Consumer price rises in the US eased slightly last month, official data has suggested, ahead of a decision to maintain interest rate levels at a 23-year high.
According to the US Labor department, prices rose 3.3% in the year to the end of May, down 0.1 percentage points from the month before.
Core inflation, which strips out more volatile items like food and energy prices, also slowed despite rents continuing to weigh on household budgets.
Despite borrowing costs standing at their highest rate in years, officials at the Federal Reserve held off on any interest rate cuts this month.
The US central bank held its target rate at 5.25% to 5.5% on Wednesday.
It also forecasted a single rate cut this year – but policymakers were split.
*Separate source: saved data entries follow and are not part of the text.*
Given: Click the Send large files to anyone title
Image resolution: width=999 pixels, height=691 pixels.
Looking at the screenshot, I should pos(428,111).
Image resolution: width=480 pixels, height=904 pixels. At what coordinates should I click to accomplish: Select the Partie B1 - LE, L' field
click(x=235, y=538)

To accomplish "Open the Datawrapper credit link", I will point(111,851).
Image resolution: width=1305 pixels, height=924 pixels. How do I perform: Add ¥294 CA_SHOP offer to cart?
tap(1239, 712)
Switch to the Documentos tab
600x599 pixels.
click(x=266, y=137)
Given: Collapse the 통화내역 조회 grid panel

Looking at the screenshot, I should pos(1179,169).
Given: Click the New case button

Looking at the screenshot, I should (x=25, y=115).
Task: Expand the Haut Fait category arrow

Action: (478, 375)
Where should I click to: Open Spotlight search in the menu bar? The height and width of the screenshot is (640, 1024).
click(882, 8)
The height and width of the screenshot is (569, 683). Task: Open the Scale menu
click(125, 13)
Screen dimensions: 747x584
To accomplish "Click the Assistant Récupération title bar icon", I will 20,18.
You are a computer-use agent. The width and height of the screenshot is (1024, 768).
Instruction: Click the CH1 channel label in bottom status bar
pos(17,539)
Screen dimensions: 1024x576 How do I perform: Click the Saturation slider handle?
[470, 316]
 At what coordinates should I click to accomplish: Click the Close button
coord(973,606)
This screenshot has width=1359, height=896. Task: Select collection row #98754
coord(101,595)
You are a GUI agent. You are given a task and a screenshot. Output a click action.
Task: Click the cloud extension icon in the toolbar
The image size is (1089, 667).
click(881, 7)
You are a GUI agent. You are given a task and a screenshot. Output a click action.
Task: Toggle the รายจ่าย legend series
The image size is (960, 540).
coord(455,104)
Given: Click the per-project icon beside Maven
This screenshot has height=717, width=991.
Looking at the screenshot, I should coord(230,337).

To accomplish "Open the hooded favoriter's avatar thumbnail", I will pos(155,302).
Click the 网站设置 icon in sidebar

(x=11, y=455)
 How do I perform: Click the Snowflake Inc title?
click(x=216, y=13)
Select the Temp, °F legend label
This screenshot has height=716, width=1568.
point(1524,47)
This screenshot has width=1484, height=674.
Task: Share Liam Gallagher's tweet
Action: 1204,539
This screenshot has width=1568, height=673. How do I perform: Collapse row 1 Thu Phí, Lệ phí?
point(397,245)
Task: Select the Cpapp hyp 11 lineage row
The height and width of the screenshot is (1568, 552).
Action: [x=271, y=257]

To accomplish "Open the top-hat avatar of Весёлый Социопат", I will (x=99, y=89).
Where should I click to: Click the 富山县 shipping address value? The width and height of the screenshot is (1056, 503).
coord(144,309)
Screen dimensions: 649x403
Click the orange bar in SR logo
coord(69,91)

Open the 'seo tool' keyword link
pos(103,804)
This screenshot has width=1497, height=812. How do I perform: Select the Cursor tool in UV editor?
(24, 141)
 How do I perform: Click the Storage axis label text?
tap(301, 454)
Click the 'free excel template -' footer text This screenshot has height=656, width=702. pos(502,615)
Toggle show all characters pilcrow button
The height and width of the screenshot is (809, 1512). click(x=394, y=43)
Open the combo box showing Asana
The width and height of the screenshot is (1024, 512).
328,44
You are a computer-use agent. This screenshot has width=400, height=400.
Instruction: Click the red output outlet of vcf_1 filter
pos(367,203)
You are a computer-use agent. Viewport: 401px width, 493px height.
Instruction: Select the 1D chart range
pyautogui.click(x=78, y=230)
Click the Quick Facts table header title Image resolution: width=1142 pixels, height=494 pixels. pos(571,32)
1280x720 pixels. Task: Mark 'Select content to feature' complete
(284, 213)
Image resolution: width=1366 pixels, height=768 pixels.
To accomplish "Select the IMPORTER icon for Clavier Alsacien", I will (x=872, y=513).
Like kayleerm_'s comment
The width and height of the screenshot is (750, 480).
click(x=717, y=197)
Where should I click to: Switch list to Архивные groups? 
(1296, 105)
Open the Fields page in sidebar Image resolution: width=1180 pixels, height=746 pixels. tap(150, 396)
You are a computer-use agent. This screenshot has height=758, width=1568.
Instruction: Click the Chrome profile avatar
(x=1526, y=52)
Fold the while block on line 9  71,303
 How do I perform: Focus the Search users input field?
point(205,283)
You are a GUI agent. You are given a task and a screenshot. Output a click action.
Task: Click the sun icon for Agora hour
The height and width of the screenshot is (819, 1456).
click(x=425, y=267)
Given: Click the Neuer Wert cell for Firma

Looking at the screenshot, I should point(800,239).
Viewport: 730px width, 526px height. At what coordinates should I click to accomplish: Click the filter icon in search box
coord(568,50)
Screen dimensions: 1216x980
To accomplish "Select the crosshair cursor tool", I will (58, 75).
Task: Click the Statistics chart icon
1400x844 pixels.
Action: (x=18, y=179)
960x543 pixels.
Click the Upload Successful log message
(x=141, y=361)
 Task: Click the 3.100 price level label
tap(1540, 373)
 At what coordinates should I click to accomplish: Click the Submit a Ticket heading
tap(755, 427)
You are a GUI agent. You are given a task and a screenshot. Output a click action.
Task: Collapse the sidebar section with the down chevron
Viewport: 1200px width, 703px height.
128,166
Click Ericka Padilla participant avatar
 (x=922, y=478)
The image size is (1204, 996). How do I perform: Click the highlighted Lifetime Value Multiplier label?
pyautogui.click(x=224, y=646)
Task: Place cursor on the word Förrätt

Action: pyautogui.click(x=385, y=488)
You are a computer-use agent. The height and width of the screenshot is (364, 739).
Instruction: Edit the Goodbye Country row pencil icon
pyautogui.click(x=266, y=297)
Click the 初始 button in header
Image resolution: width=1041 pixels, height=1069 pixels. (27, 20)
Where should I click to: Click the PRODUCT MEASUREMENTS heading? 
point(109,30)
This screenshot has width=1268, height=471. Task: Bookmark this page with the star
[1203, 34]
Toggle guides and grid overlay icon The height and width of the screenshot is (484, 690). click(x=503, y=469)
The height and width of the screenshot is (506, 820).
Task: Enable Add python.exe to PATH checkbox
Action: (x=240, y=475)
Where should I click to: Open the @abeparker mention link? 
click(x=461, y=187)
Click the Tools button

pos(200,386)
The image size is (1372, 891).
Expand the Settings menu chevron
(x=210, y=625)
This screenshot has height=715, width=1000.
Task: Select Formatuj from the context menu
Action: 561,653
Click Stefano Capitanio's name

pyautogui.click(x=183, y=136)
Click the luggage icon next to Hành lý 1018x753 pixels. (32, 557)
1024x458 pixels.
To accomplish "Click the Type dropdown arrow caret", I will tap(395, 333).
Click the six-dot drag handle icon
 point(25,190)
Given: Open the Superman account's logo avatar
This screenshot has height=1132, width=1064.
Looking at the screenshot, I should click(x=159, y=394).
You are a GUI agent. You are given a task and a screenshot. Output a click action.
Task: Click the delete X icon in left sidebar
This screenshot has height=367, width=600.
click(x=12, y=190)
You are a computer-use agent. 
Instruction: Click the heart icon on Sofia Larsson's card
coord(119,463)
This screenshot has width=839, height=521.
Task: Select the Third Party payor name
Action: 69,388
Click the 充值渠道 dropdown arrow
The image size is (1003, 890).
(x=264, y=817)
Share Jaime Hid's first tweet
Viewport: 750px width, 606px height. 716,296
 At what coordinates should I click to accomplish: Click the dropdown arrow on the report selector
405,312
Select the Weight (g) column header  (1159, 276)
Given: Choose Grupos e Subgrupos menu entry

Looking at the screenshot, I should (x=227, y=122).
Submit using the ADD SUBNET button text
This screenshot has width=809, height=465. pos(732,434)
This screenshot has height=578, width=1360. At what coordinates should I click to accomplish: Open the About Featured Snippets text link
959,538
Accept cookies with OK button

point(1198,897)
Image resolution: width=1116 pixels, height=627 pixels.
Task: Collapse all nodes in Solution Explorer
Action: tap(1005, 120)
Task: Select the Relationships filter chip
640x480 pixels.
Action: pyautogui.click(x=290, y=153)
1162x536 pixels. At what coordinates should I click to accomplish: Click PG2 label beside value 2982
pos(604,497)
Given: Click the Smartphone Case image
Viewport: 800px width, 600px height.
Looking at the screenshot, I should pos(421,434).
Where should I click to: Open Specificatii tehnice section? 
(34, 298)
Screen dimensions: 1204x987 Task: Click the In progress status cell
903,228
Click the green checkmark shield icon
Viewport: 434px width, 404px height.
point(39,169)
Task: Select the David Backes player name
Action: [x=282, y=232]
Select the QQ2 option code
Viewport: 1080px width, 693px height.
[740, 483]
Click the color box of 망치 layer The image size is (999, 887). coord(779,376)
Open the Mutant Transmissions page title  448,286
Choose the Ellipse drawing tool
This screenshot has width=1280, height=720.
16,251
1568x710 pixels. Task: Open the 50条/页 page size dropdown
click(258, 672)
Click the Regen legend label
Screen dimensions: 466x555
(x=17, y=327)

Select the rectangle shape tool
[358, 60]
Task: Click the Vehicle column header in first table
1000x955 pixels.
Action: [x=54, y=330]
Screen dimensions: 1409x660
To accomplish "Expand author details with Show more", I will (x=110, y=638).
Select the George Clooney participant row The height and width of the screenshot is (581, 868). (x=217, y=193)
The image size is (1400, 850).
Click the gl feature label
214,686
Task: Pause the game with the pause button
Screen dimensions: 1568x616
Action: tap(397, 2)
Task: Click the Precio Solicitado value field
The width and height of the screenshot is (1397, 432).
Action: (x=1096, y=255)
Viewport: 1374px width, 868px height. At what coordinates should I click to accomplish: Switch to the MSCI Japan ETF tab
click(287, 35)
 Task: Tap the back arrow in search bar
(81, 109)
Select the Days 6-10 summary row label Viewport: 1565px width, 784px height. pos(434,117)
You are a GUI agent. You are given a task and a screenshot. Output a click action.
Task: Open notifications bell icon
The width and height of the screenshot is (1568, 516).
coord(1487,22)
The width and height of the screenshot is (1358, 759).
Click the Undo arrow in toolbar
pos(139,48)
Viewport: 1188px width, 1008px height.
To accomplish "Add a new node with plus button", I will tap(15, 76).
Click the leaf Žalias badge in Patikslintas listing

Four expected no cut, seven forecasted one cut, and eight thought there would be two.
Following the inflation data, traders had added to bets on a rate cut in September, and also boosted bets on a second cut in December.
The inflation figure was lower than some economists’ expectations, meaning they now believe a rate cut this year is more likely, but it remains above the US central bank’s 2% target.
People in the US are still feeling the pinch of rising rents and electricity, while food inflation remained at about 2%.
The rate of US inflation varied for other goods and services.
The pace of price rises for transport, such as taxi rides, rose by more than a tenth in the year to May while the used car inflation fell by almost a tenth.
Lindsay James, investment strategist at Quilter Investors, said that despite slide in inflation markets “remain stuck in a holding pattern”.
“[We are] waiting for either inflation to come down more quickly towards the 2% target, or for the economy to buckle under the strain and require a fresh bout of stimulus.”
The inflation rate is the pace of price rises or falls over a specific period.
In the US, the Bureau of Labor Statistics uses the Consumer Price Index to measure inflation.
This gets its information from 23,000 businesses and involves price checking around 80,000 consumer items.
While the pace of average price rises remained consistent, some major US retailers, including Target, have slashed prices of goods like food and baby products to try to attract customers.
The price of milk at the supermarket saw a 1.3% drop and there were also decreases in the prices of other non-alcoholic drinks.
Fruit and vegetable prices remained unchanged.
Rent increased by 0.4%, which matched April’s rise, and healthcare costs rose 0.5%.
Prices for prescription medications rose by 2.1% and the cost of hospital services also increased by 0.5%.
How the US economy is faring is particularly important in the run-up to the presidential election on 5 November.
Inflation figures are said to be affecting US President Joe Biden’s popularity as Americans continue to feel the pinch.